-- start of Dataset entries --
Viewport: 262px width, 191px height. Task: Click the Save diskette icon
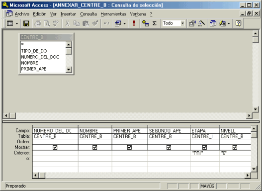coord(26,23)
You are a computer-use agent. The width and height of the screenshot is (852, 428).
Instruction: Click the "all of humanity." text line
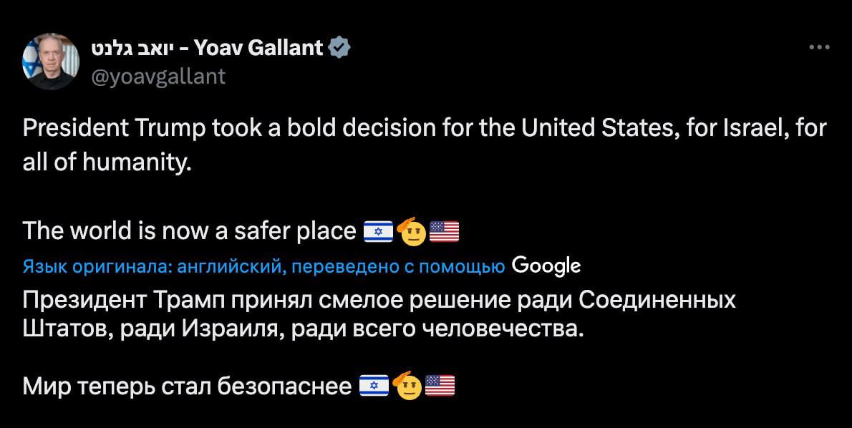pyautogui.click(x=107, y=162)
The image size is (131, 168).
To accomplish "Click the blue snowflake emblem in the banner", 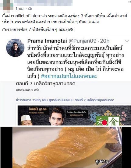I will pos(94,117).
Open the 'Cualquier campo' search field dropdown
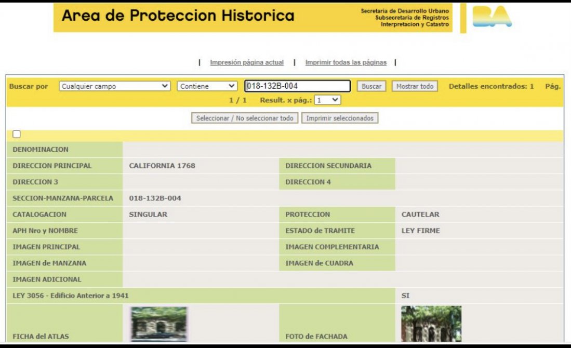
-- end of Dataset entries --
◆ What is expected
Reproduce the data from its first line through the line containing "pyautogui.click(x=107, y=162)", swapping "Instruction" for "Directive" and changing nothing else. Omit the pictures.

◆ Result of the task
Viewport: 262px width, 191px height. Task: Click the Save diskette icon
coord(26,23)
You are a computer-use agent. The width and height of the screenshot is (852, 428).
Directive: Click the "all of humanity." text line
pyautogui.click(x=107, y=162)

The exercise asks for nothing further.